A mí, sus explicaciones, si bien no me las creo, me recordaron el día en el que subí a casa del colega de un amigo sin saber que aquel era contrabandista. Un camello, vaya. Un dealer de costa y barrio.
En Galicia, esto es así, uno nunca sabe con certeza a quién pertenece el suelo que pisa. Yo, entonces, sospeché con el tercer plasma, las alfombras tapizadas -el chaval no tendría más de 21- y lo confirmé con la torre de costo en la cocina. Y aún así, por tonto o por si acaso, quise asegurarme.
- Joder, ¿y todo esto?-, pregunté.
- ¿Tú qué crees?-, respondió mi colega, con una mirada que invitaba a dejarse de interrogatorios.
El caso es que el dealer del barrio, que en ese momento finiquitaba una partida de fútbol en un plasma más ancho que un colchón de noventa, se mostró confiado y empezó a largar los problemas del oficio. Que si la calidad era peor, que si necesitaba más manos para el corte, que si me cago en las nuevas mezclas y en los jóvenes que no saben lo que quieren.
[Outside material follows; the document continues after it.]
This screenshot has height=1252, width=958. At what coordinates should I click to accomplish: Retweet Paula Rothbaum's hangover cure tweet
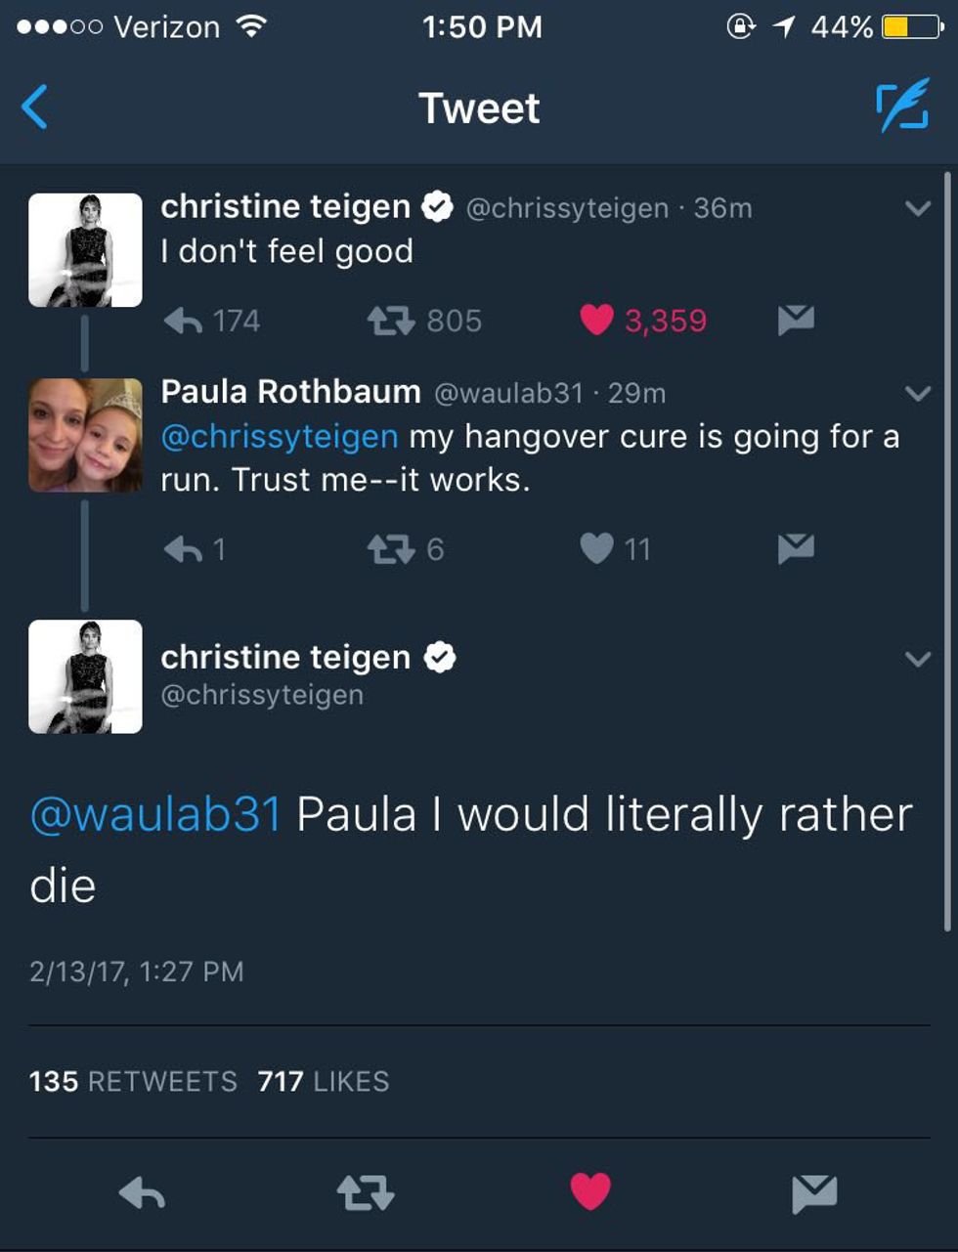tap(391, 549)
Cuesta creer, me van a disculpar, que Feijóo fuese capaz de despelotarse de cintura para arriba con Marcial Dorado y no le preguntara jamás por tanto yate, tanta casa, tanta batea. Es difícil pensar, incluso, que el contrabandista no se lanzase a hablar de los problemas del oficio. Yo que sé, aunque fuera alguna queja sobre las pesquisas judiciales.
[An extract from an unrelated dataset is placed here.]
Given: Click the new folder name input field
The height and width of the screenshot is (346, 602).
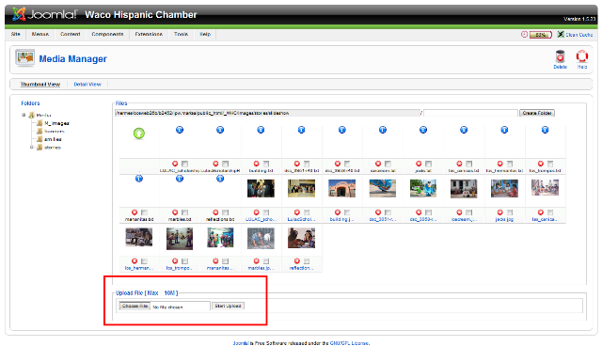Looking at the screenshot, I should pos(470,113).
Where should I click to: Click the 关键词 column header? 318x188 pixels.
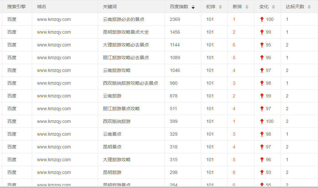pyautogui.click(x=109, y=7)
Feijóo, pobre, no sabía nada. Ni leía el periódico, supongo. Y aún así me cuesta, qué quieren que les diga. En Galicia, a mí me pasa, pensar que los palacetes y grandes yates son de actividades lícitas es, cuanto menos, ingenuo, aunque siempre hay quien cree que los neones de carretera señalan un parque de atracciones.